- Rent Control / Increase Limitations. Tennessee state landlords can raise rent only after the lease has ended.
- Notice Required to Raise Rent. For month-to-month tenancies, Tennessee landlords must provide 30 days notice from next rent due date.
- Bounced Check Fees. Tennessee state landlords may charge up to $30 for bounced checks.
When Can a Landlord Increase Rent?
A Tennessee landlord must abide by the rent agreement. Therefore a landlord must generally wait until the end of the term of the lease to increase the amount of rent. Although the state provides no specific legislation on the amount of notice must be provided to a month-to-month tenant, it is largely agreed that a landlord must provide the same amount that would be provided when seeking to end tenancy.

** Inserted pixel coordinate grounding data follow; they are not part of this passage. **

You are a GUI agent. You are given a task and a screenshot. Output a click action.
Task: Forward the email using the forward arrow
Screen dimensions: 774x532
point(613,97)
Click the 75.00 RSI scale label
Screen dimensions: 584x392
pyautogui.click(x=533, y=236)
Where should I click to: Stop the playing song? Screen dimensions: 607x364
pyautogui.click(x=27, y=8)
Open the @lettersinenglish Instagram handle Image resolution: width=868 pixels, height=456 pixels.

When is it illegal to raise rent?
It is illegal for a Tennessee landlord to increase rent in retaliation when a tenant has complained to him/her about a violation or used legal remedies available to him/her in regards to a rental property (Tennessee Statute 66-28-514).

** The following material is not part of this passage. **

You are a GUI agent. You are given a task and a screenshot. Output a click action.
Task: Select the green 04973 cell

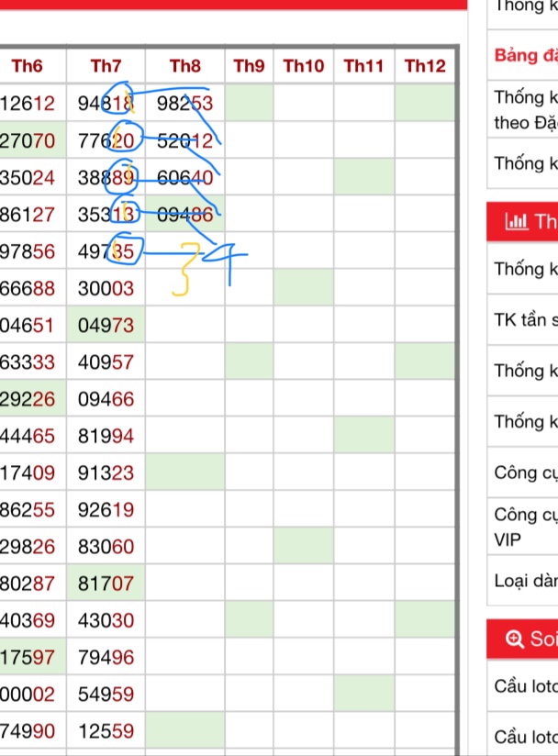pos(106,326)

It is also illegal for a Tennessee landlord to raise rent based on the age, race, religion, nation or origin, familial status, or disability status of a tenant Fair Housing Act.

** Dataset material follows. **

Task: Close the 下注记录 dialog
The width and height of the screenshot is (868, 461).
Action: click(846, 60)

Is there a rent increase limit?
The state of Tennessee does not legislate the amount that a landlord may increase rent.
How Much Notice is Needed for Raising Rent?
Since a landlord is generally required to provide the same amount of notice when seeking to increase rent as when he/she is seeking to end a month-to-month rental agreement, a Tennessee landlord would be expected to provide a 30-Day Notice before increased rent may be expected.
How Often Can Rent Be Increased?
Tennessee does not legislate the frequency with which a landlord may seek to increase rent.
Laws Regarding Late Fees
A Tennessee landlord may charge up to 10% of the past due rent amount beginning on the 5th day after rent became due (Tennessee Statute 47-29-201(d)).
Laws Regarding Bounced Check fees
A Tennessee landlord may charge up to $30 for payments returned for insufficient funds (Tennessee Statute 47-29-102).
Cities in the State With Rent Control
The state of Tennessee has no legislation controlling the amount of rent a landlord may charge. Indeed, Tennessee legislation preempts the implementation of legislation seeking to impose rent control.